THIRTY-FIVE

Elizabeth had not brought a change of clothes. I’d left one of my clean denim shirts in the bathroom for her to wear to bed. I sat on the porch, listened to the shower running, sipped an Irish whiskey and rubbed Max’s sleepy head. I’d shown Elizabeth the guest bedroom, turned down the sheets for her, and hoped, somehow, that her emotionally frayed brain would succumb to sleep.

I knew my mind would not, at least not now. I wondered whether Marion County CSI had retrieved all the evidence they possibly could. Wherever they had found the bloodstained butterfly box, I hoped they’d combed every square inch. The rains were coming. Clues and forensics evidence would be seriously compromised. It wasn’t my case, and I was no longer a cop. But I’d just told a very frightened mother that I’d find her daughter. From an unscheduled stop at a Walmart, to a potential double murder investigation, here I was again.

I sipped the Jameson. Lightning flickered beyond the oxbow in the river, the flashes casting the tall palms in silhouette. If Molly and her boyfriend had been slaughtered in the forest, was their killer Frank Soto? Had he escaped long enough to track them down, and if so, why would he, or anyone else, want them dead? The thought of Molly’s body lying somewhere across the river, deep in the Ocala National Forest, sent an iciness between my shoulder blades. Rain on her body could wash away evidence. Maybe she was alive. Maybe the blood on the butterfly box wasn’t hers. And maybe the handprint was someone else’s.
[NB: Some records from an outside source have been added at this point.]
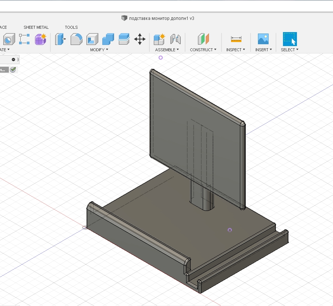Image resolution: width=333 pixels, height=306 pixels.
Task: Select the Split Face tool
Action: point(124,39)
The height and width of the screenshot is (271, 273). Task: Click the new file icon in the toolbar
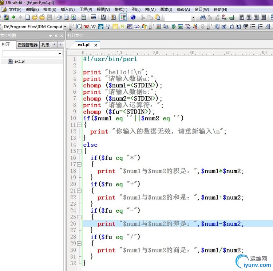(x=28, y=17)
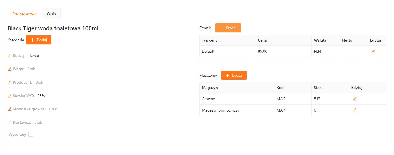Screen dimensions: 394x155
Task: Click the Stan value 517
Action: (317, 99)
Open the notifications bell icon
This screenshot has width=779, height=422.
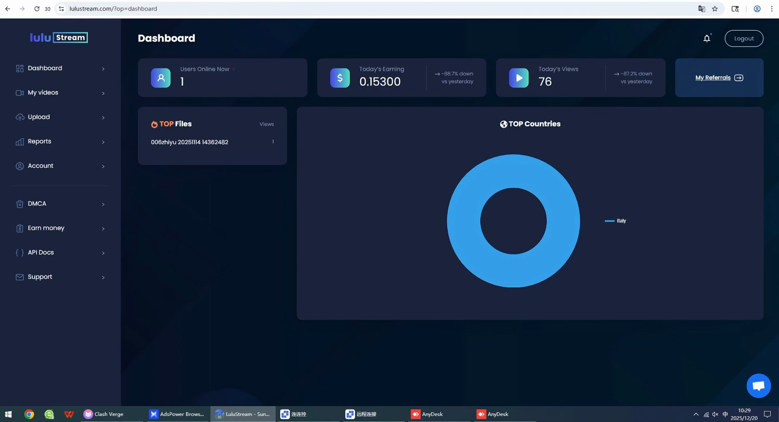[x=707, y=38]
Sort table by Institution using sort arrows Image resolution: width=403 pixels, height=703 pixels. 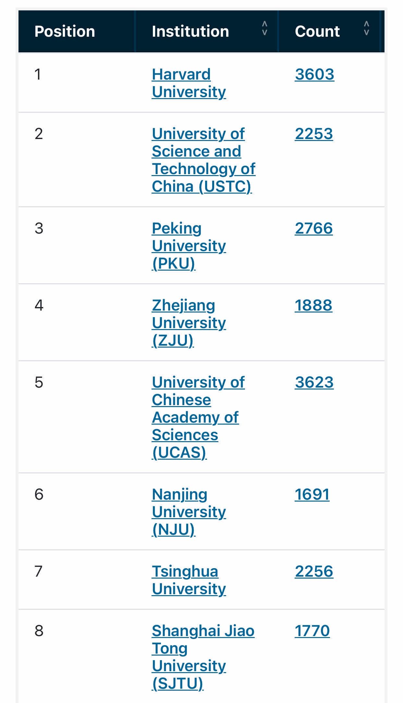tap(264, 28)
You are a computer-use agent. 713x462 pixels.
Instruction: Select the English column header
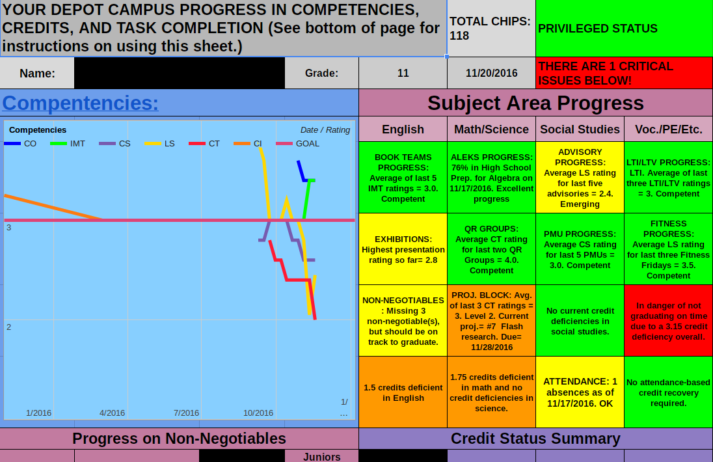402,129
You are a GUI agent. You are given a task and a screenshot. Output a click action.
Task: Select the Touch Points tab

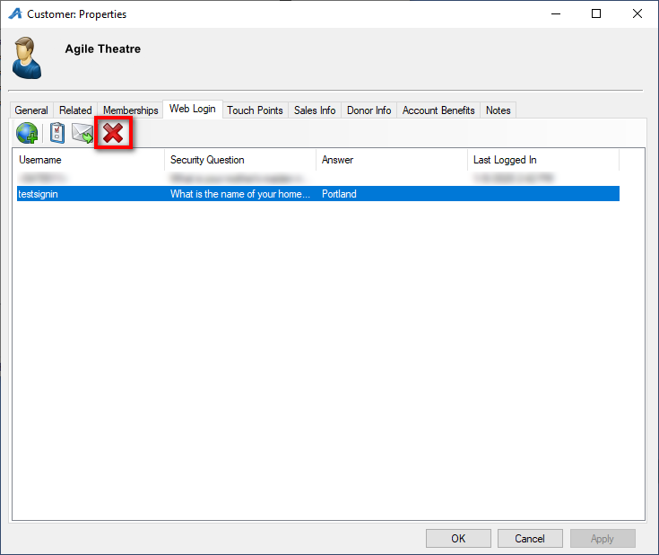[x=255, y=110]
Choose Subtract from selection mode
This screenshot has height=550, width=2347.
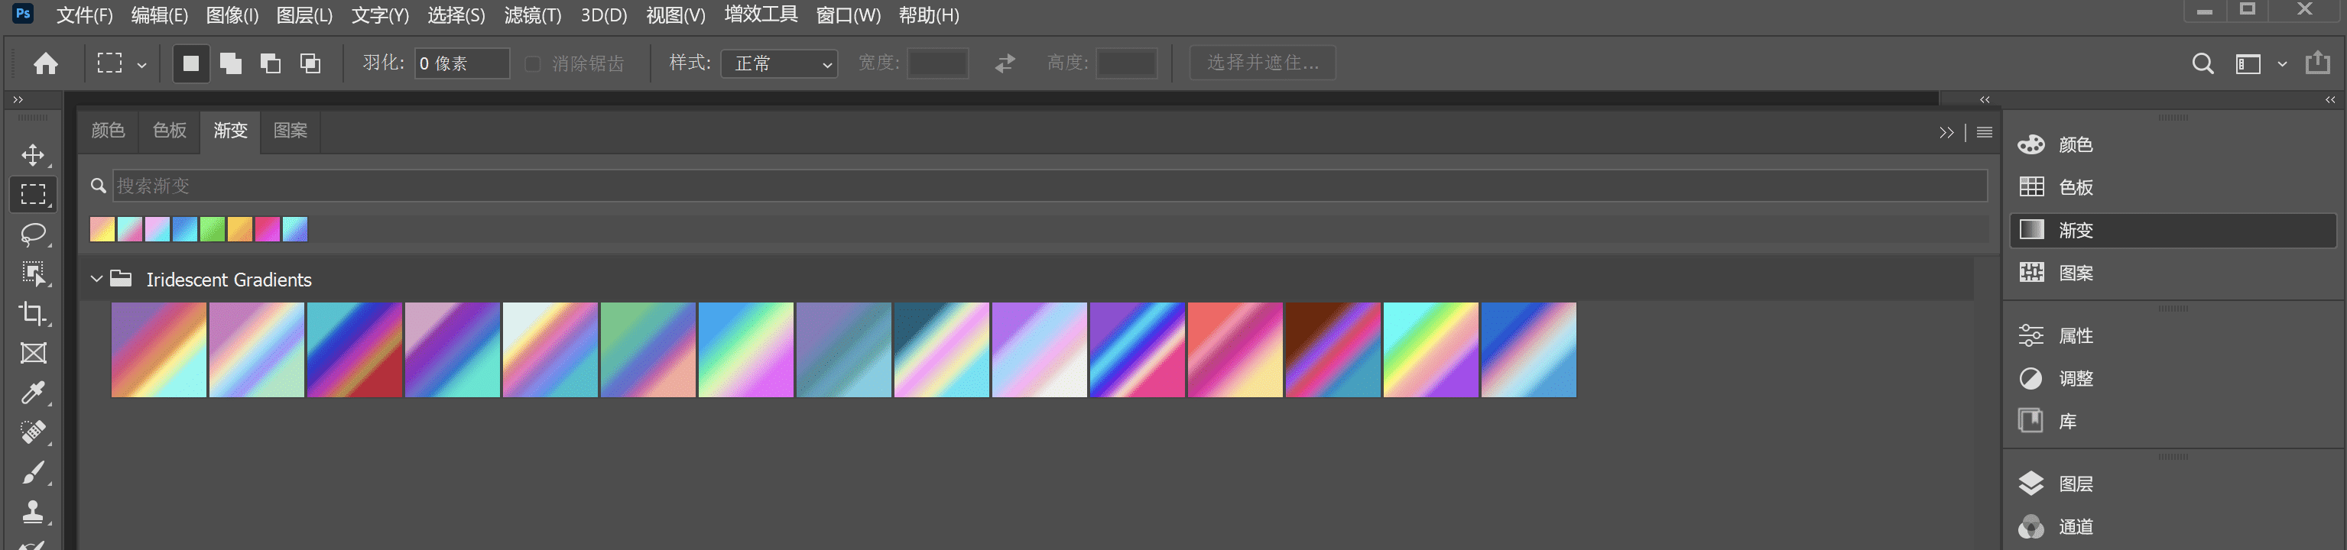(271, 63)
The Irish whiskey whispered false secrets in my ear. But, for the woman lying in my guest bedroom, clutching onto any possibility of hope, for her sake, I would listen to the whispers. I would entertain illusions of optimism and delay the truth serum that propped up my guard and fought the purple dragons of fantasy.

Feeling fatigue lock in behind my eyes, I leaned back in my big whicker rocker. Max was sound asleep in my lap, and I was hoping Elizabeth had fallen asleep in the spare bedroom. It was just me, the silent flow of the black river around the cypress with its prop wash of today being carried out to sea, and the tiny winks of light from hovering fireflies signaling for the lightning to come play tag in the dark. The first drops of rain popped on the tin roof over my head. Max opened her sleepy eyes for a second, and then drifted off. I listened to the rain against the metal engulf me into the roar of a waterfall from heaven.

* * *

Luke Palmer lay beneath the plastic tarp he’d strung between two scrawny pine trees. The rain had passed and morning was taking its time getting up. He opened his eyes and watched the tawny light turn the forest into a morning of buttery colors. It was then he thought of the tree he’d seen yesterday. The two hearts stretched into wings as if the old tree had a tattoo and the lines were blurring. Ma Barker’s boy, Fred, carved ‘em, according to Karpis. Boy must have loved his mama. At least he knew her. Not everybody in this world gets that.